A ironia das ironias: nesta terça (5), foi a vez de Herring admitir que ele mesmo havia usado a técnica para se passar pelo rapper negro Kurtis Blow em uma festa da universidade quando tinha 19 anos.

“Parece ridículo mesmo ao escrever isso agora”, disse o procurador geral, em comunicado. “Mas, por causa de nossa ignorância e atitudes simplistas, e porque nós não tínhamos uma compreensão das experiências e perspectivas dos outros, nós nos vestimos e colocamos perucas e maquiagem marrom.”

Segundo Herring, isso ocorreu “uma vez” só. Ele assumiu responsabilidade pelo episódio.

“Essa conduta claramente mostra que, quando jovem, eu tinha uma falta de consciência cruel e indesculpável e uma insensibilidade à dor que meu comportamento poderia infligir a outros”, disse.

“Foi realmente a minimização de negros e da história horrível que eu conhecia bem mesmo na época.”

Mas a polêmica racial não é a única a tomar conta do noticiário do estado. O vice-governador, Justin Fairfax, 39, foi assombrado por um episódio de seu passado.

O também democrata foi acusado por uma professora da Califórnia de abuso sexual cometido em 2004 durante a convenção nacional do partido. Ele nega.

De novo, nomes fortes do partido, como as senadoras Kirsten Gillibrand e Kamala Harris, pediram que o episódio seja investigado.

Os democratas se veem agora num escândalo de abuso sexual envolvendo um político da legenda, após a pressão exercida no caso das três mulheres que acusaram de assédio o juiz conservador Brett Kavanaugh, indicado pelo presidente Donald Trump à Suprema Corte americana.

A sucessão de escândalos deu um nó na linha de sucessão da Virgínia. Se Northam decidisse renunciar, o cargo de governador passaria para Fairfax. Herring seria o próximo na fila.

Northam tenta se manter no cargo até o fim da Assembleia Geral, seção conjunta da Câmara e do Senado estadual, em 23 de fevereiro. Se renunciasse, poderia criar incerteza no governo em relação ao orçamento estadual e deixar pendentes várias legislações.

“É uma bagunça”, afirmou o senador estadual Lionell Spruill depois de sair de um encontro com representantes do movimento negro e o governador.

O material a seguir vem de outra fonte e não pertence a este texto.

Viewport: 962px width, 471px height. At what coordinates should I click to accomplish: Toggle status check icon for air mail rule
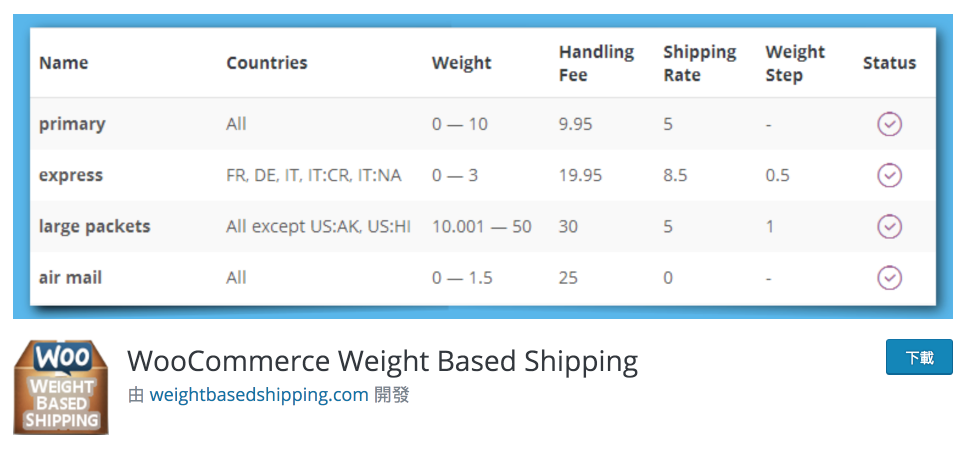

Na manhã desta quinta (7), o presidente Donald Trump escreveu em uma rede social que os democratas estavam “matando o grande estado da Virgínia”. Ele previu ainda que o estado voltaria às fileiras republicanas na eleição presidencial de 2020.

Mas, nesta mesma quinta, os republicanos da Virgínia viram o partido envolvido num caso de racismo. O líder da maioria republicana no Senado, Thomas Norment, teria ajudado a supervisionar um anuário do Instituto Militar da Virgínia que continha fotos racistas e ofensas raciais, entre elas pessoas usando blackface.

Norment, senador estadual desde 1992, foi o editor responsável pelo anuário, publicado em 1968, segundo o jornal The Virginian-Pilot.

Em uma das páginas, um estudante usa blackface em uma festa. Em outra, dois homens de blackface seguram uma bola de futebol americano. Questionado por repórteres, o republicano não quis comentar o episódio.